SDM Profiler Service¶

The Agoora profiler service takes a grpc stream of ProfileRequest (id-string, json-string) as input and tries to do a JSON decode. If successful pandas profiling is run against. It also gives the possibility to inspect a stream for its quality (level of specification and integrity). For more information about data quality see here.

Configuration¶

Environment variables:

Environment variables	Default	Description
`PROFILER_SERVER_PORT`	8089	Port gRPC servers listens on
`PROFILER_TIMEOUT`	30	Seconds until the profiling times out. On huge samples with lots of correlation the profiling takes too long otherwise.

There are two ways to configure the pandas profiler:

Put the config file at config/pandas_config.yaml. (/app/config/pandas_config.yaml within the docker container)
Pass environment variables. Note that they are cast to lower case, single _ to . and __ to _, where the . are used to construct the config hierarchy.

Example: To change the number of samples displayed, which are set in the setting file at

samples:
    head: 10
    tail: 10

One can also set SAMPLES_HEAD=5. The rule is simply a concatenation of the keys on different levels in yaml by an _.
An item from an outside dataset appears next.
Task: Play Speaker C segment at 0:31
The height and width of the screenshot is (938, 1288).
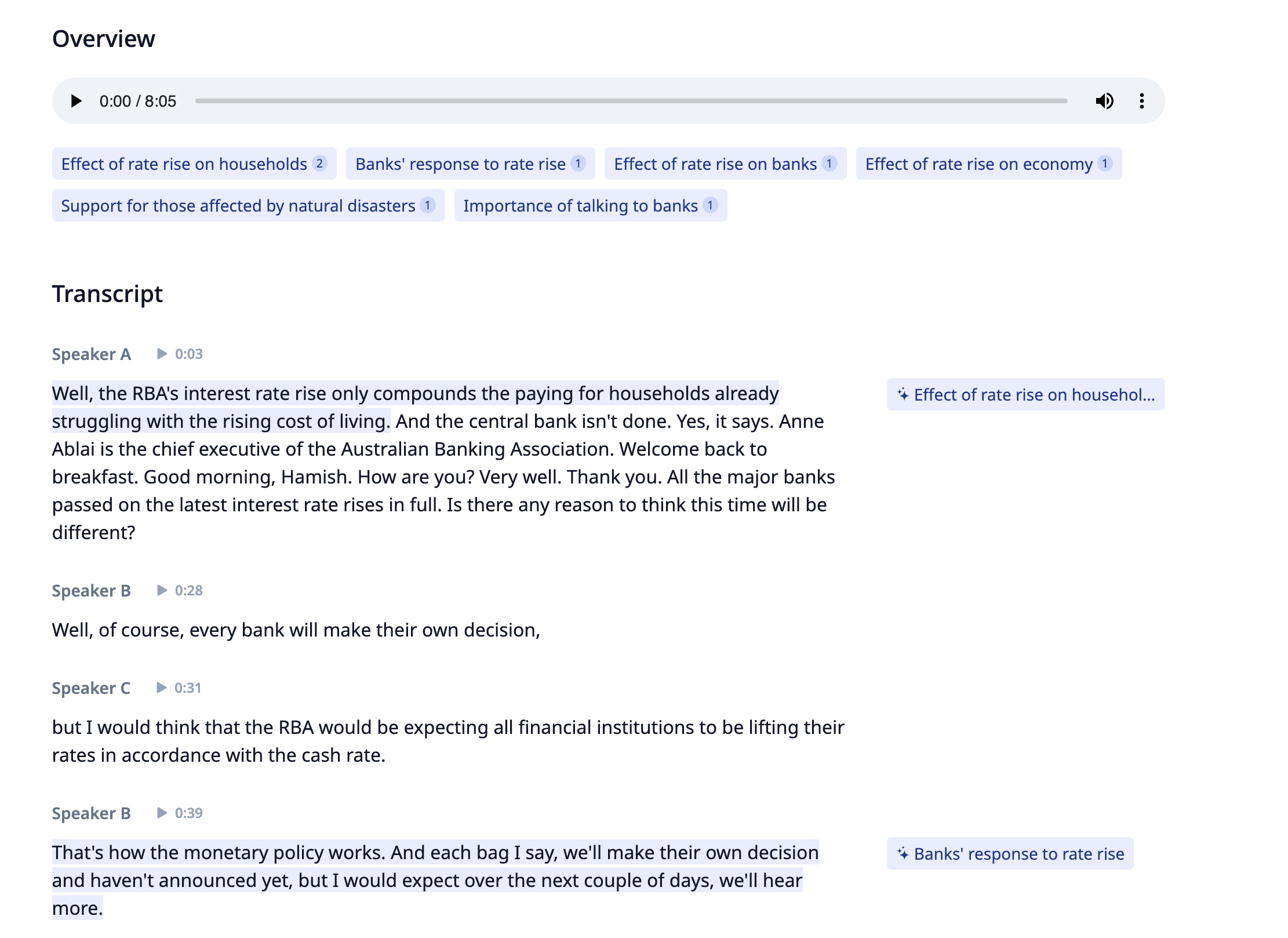Action: pyautogui.click(x=163, y=688)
The defaults are set like this:

# Title of the document
title: "Pandas Profiling Report"

# Number of workers (0=multiprocessing.cpu_count())
pool_size: 1

# which diagrams to show
missing_diagrams:
    bar: False
    matrix: False
    heatmap: False
    dendrogram: False

interactions:
  continuous: False

correlations:
    pearson:
      calculate: False
    spearman:
      calculate: False
    kendall:
      calculate: False
    phi_k:
      calculate: False
    cramers:
      calculate: False
    recoded:
      calculate: False

check_recoded: False

html:
  # Styling options for the HTML report
    style:
      full_width: True
    navbar_show: False

Reference pandas profiling for more details on configuration. See config_default.yaml

API¶

See proto files:

syntax = "proto3";
package io.spoud.sdm.profiler.v1alpha1;

option java_package = "io.spoud.sdm.profiler.service.v1alpha1";
option java_multiple_files = true;

import "profiler/domain/v1alpha1/domain.proto";

service Profiler {
  rpc ProfileDataStream (stream ProfileRequest) returns (stream ProfileDataStreamResponse);
  rpc InspectQuality (stream InspectionRequest) returns (InspectionDataStreamResponse);
}

message ProfileRequest {
  string request_id = 1;
  string json_data = 2;
}

message ProfileDataStreamResponse {
  oneof response {
    io.spoud.sdm.profiler.domain.v1alpha1.Meta meta = 1;
    string profile = 2;
  }
}

message InspectionRequest {
  string samples_json = 1;
  string schema_json = 2;
  bool is_schema_inferred = 3;
}

message InspectionDataStreamResponse {

  oneof response {
    io.spoud.sdm.profiler.domain.v1alpha1.QualityMetrics metric = 1;
    io.spoud.sdm.profiler.domain.v1alpha1.InspectionError error = 2;
  }
}

Test connectivity by GRPCC request¶

To send a sample request to the service with GRPCC run:

grpcc --proto proto/profiler/service/v1alpha1/profiler.proto --address localhost:8089 -i

Within the grpcc command line run:

let em
em = client.profile(pr)
em.write({id: '1', json_data: '{"x": 0, "y": 2 }'})
em.write({id: '1', json_data: '{"x": 0, "y": 2 }'})
em.write({id: '1', json_data: '{"x": 0, "y": 2 }'})
em.write({id: '1', json_data: '{"x": 0, "y": 2 }'})
em.end()
// here the output will be dumped in a few seconds...

Data quality inspection¶

At the moment only attribute quality is implemented. So the data will only be validated on attribute level and no row (e.g. conditional logic between fields) or set (e.g. distribution, continuity) metrics are implemented. The design however should be open for extension and additional metrics can be implemented.

For attribute quality the following semantics have been defined:

Attribute quality¶

This is the composite metric of integrity and specification because the quality of data only implies corresponding expectations, respectively specifications. In the current implementation attribute quality weights both integrity and specification equally.

Attribute specification¶

Attribute specification measures how precisely the expectations of the schema (e.g. type, min, max) are. The expectations can be defined on numbers and strings separately:

Numbers¶

0%: no type is specified
50%: type is specified
75%: type and minimum or maximum is specified
100%: type and both minimum and maximum is specified

Strings¶

0%: no type is specified
50%: type is specified
100%: type and a regex pattern is specified

Attribute integrity¶

Integrity evaluates how many of the samples are compliant with the specification.